Exercise brief
Please change "GUI agent" to "desktop agent" everywhere it occurs in the entries below, and reproduce them with everything else left the same.

(Data records)

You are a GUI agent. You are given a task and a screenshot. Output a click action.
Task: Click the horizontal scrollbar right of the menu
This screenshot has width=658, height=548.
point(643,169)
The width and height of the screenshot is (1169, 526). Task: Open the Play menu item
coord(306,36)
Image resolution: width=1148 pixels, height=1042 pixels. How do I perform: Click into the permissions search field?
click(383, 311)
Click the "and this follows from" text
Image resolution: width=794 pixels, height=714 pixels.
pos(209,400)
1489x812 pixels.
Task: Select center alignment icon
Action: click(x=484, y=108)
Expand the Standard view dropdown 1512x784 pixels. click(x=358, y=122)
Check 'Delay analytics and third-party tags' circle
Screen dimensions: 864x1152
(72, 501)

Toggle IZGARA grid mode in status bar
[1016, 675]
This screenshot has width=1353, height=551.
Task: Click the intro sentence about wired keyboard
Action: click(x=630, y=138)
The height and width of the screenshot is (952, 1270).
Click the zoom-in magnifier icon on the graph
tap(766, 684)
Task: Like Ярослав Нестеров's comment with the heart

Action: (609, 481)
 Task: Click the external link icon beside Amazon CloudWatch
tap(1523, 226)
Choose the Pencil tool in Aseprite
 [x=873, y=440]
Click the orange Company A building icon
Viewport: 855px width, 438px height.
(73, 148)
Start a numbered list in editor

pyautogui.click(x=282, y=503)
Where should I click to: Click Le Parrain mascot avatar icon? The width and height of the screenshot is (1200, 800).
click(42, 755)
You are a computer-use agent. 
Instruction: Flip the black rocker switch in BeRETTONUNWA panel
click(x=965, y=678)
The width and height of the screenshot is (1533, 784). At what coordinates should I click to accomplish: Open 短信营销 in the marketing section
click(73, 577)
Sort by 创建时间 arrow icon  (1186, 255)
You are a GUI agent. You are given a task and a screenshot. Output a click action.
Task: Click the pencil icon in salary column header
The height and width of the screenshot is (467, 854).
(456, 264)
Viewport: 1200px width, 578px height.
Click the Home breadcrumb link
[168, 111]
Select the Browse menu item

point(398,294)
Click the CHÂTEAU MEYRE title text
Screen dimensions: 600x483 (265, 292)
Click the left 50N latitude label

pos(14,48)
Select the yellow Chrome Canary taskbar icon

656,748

Reply
You are a desktop agent. You are given a task and a screenshot. Output a click action.
Task: Click the horizontal scrollbar right of the menu
This screenshot has width=658, height=548.
point(643,169)
The width and height of the screenshot is (1169, 526). Task: Open the Play menu item
coord(306,36)
Image resolution: width=1148 pixels, height=1042 pixels. How do I perform: Click into the permissions search field?
click(383, 311)
Click the "and this follows from" text
Image resolution: width=794 pixels, height=714 pixels.
pos(209,400)
1489x812 pixels.
Task: Select center alignment icon
Action: click(x=484, y=108)
Expand the Standard view dropdown 1512x784 pixels. click(x=358, y=122)
Check 'Delay analytics and third-party tags' circle
Screen dimensions: 864x1152
(72, 501)

Toggle IZGARA grid mode in status bar
[1016, 675]
This screenshot has width=1353, height=551.
Task: Click the intro sentence about wired keyboard
Action: click(x=630, y=138)
The height and width of the screenshot is (952, 1270).
Click the zoom-in magnifier icon on the graph
tap(766, 684)
Task: Like Ярослав Нестеров's comment with the heart

Action: (609, 481)
 Task: Click the external link icon beside Amazon CloudWatch
tap(1523, 226)
Choose the Pencil tool in Aseprite
 [x=873, y=440]
Click the orange Company A building icon
Viewport: 855px width, 438px height.
(73, 148)
Start a numbered list in editor

pyautogui.click(x=282, y=503)
Where should I click to: Click Le Parrain mascot avatar icon? The width and height of the screenshot is (1200, 800).
click(42, 755)
You are a computer-use agent. 
Instruction: Flip the black rocker switch in BeRETTONUNWA panel
click(x=965, y=678)
The width and height of the screenshot is (1533, 784). At what coordinates should I click to accomplish: Open 短信营销 in the marketing section
click(73, 577)
Sort by 创建时间 arrow icon  (1186, 255)
You are a desktop agent. You are given a task and a screenshot. Output a click action.
Task: Click the pencil icon in salary column header
The height and width of the screenshot is (467, 854).
(456, 264)
Viewport: 1200px width, 578px height.
Click the Home breadcrumb link
[168, 111]
Select the Browse menu item

point(398,294)
Click the CHÂTEAU MEYRE title text
Screen dimensions: 600x483 (265, 292)
Click the left 50N latitude label

pos(14,48)
Select the yellow Chrome Canary taskbar icon

656,748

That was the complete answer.